In 1991 Jane Wandless died from lymphoma.
“My father was not prepared for her death,” Thompson said. “When she died he was so grief-stricken he didn’t know what to do.”
Although friends brought food to Wandless’ home, he found himself especially comforted by the solace brought by several Roman Catholic priests. “He said the priests were the ones who offered him the most hope,” Thompson said.
“He decided that being a priest was something he wanted to do, to give that hope and comfort to others.”
Many widowed men, especially in recent years, have become Catholic priests through a process that requires the blessing of local church authorities.
“Dad went to the bishop and told him that this would be a good deal for both them and him,” Thompson said. His two children were grown, he said, and his software business had given him financial independence.
With the approval of the Catholic Diocese of Kansas City-St. Joseph, Wandless began studying for the priesthood. He was ordained a priest not long after receiving his master’s of divinity degree from the Jesuit School of Theology in Berkeley, Calif., in 1997.
He served in several diocesan churches before being assigned to St. Louis Parish, 5930 Swope Parkway.
During the 1960s Wandless had been a foot soldier in the federal government’s War on Poverty, working for the Office of Economic Opportunity in Kansas City. Decades later, at his southeast Kansas City parish, he encountered young men with little economic opportunity in their own neighborhood.
In 2005 Wandless founded and funded the Urban Ranger Corps. The summer program enrolled young men ages 14 through 18 and taught them home repair and painting skills. For many, it was their first paying job.
The corps emphasized punctuality, respectful speech and patriotism. Rangers wore matching t-shirts, attended morning flag-raising ceremonies and participated in marching drills.
“Dad loved the military,” Thompson said. “Our family had its own flag-raising ceremony every Fourth of July.”
Wandless later retired as a priest but the Urban Ranger Corps continued. Since its founding the program has served more than 500 young men. During the 2014-2015 school year, rangers completed more than 1,000 volunteer hours across the Kansas City metro area.
Wandless retired as organization president in 2012. The following year the corps expanded its model to include boys entering the seventh and eighth grades.

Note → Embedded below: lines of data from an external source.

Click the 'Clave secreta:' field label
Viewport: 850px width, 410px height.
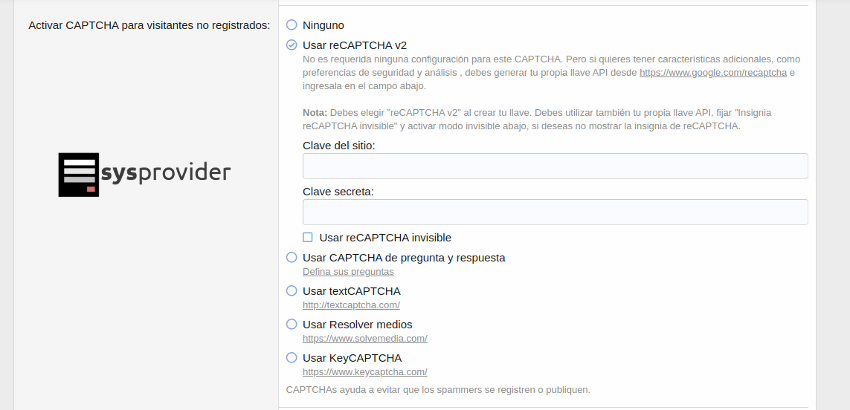click(x=345, y=191)
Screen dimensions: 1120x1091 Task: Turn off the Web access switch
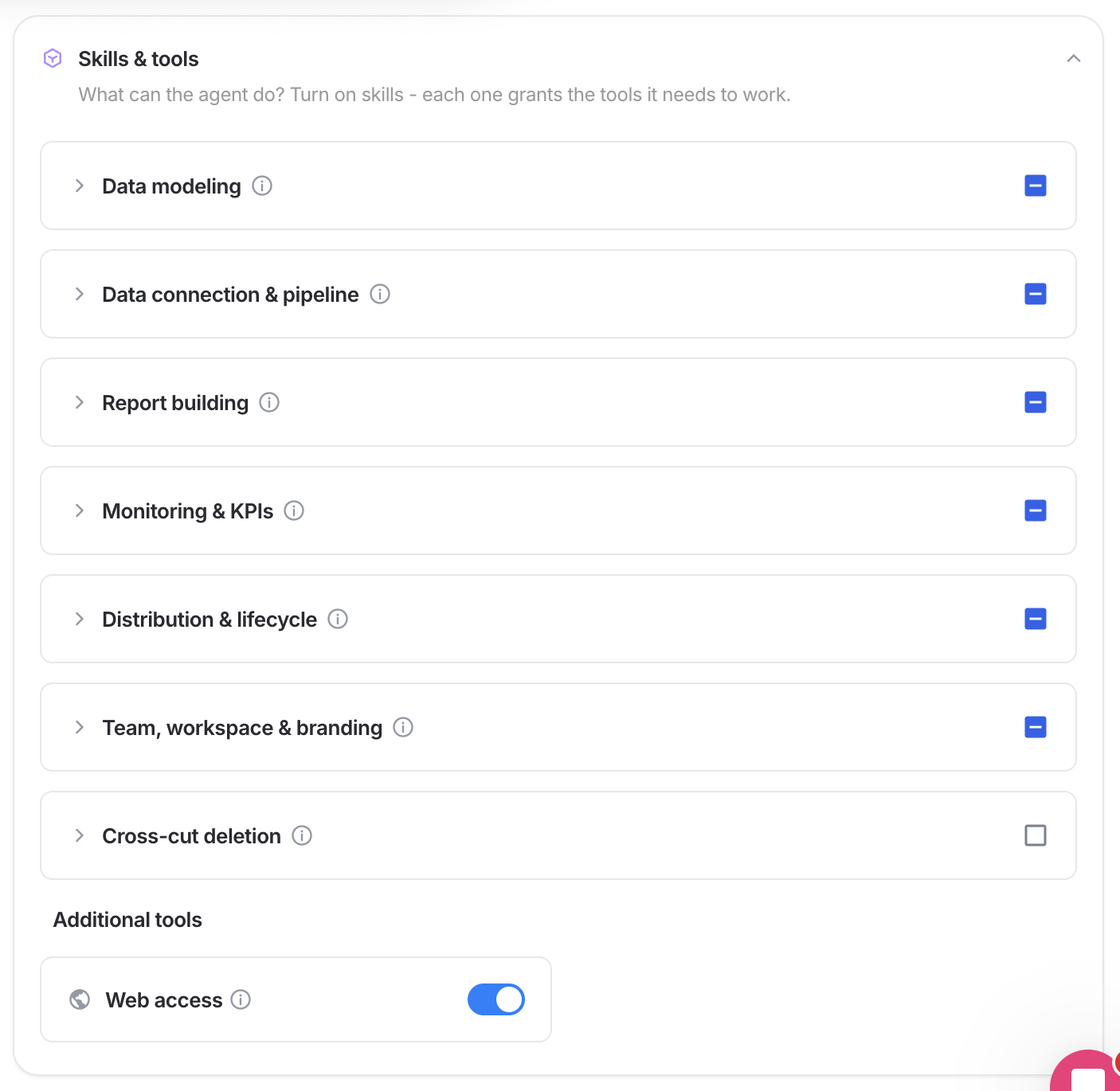[496, 999]
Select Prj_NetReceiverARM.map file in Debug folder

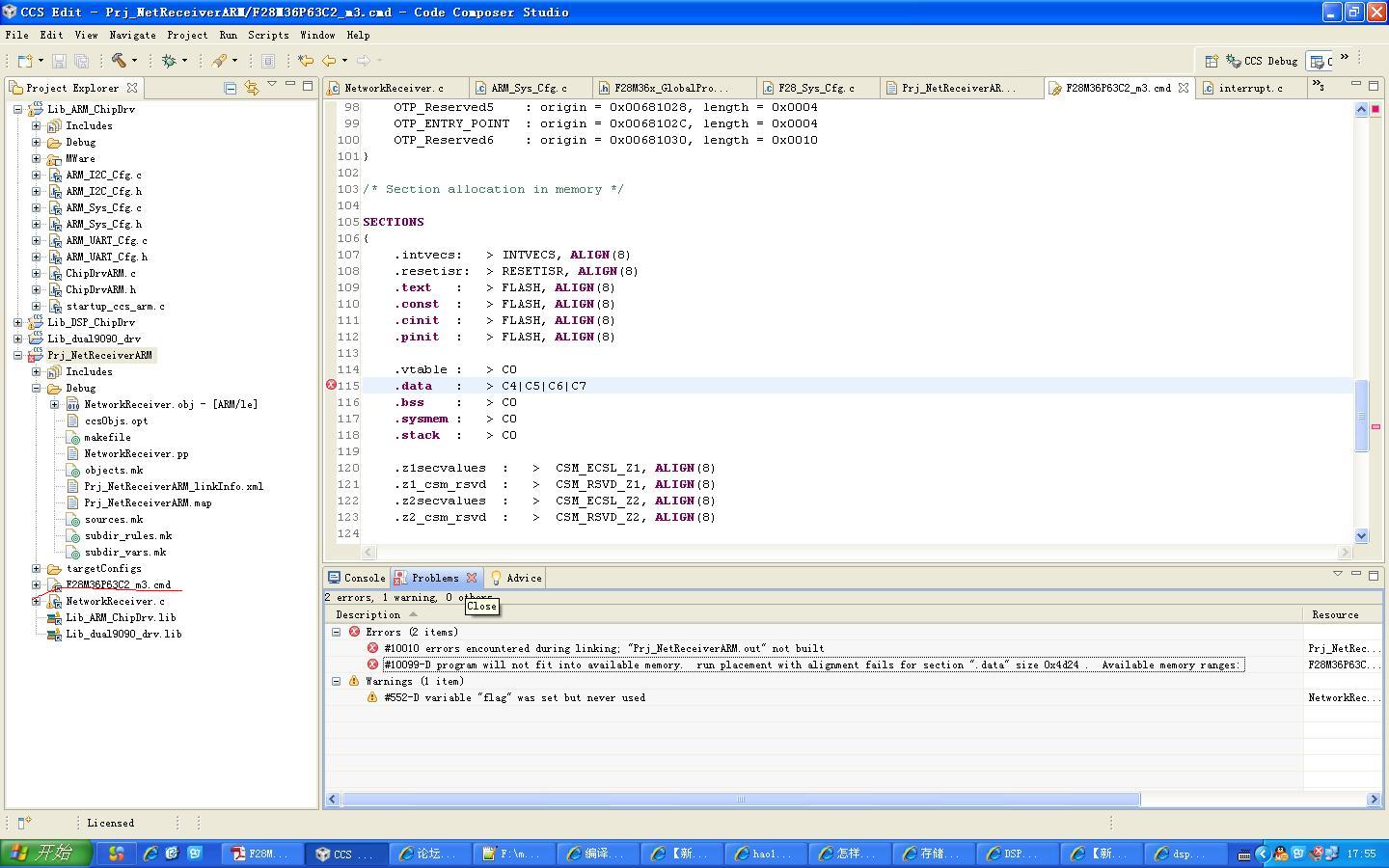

Currently 107 young men ages 12 to 18 are enrolled.
All rangers in their final year of high school have graduated on time, according to corps administrators.
“I honestly don’t know where I would be without the program,” said Robert Days, who enrolled with the corps in 2007 at age 15.
Days, who graduated this year from the University of Missouri in Columbia with a bachelor’s degree in business administration and today works as a retail sales consultant for AT&T, served as a ranger corps mentor and team leader this past summer.
“It was my first job, and being able to make money at that age helped prepare me for life,” Days said.
Wandless’ program served as a portal through which young men without opportunity gained access to it, said the Rev. Charles Rowe, Kansas City-St. Joseph diocese vicar general.
“John embraced people who were at the margins, the poor and the underprivileged,” Rowe said.
“He took seriously Christ’s call to reach out to folks in need. His work with the Urban Rangers was the most visible expression of his solicitude for those down and out — giving them a hand up so they can stand up on their own.”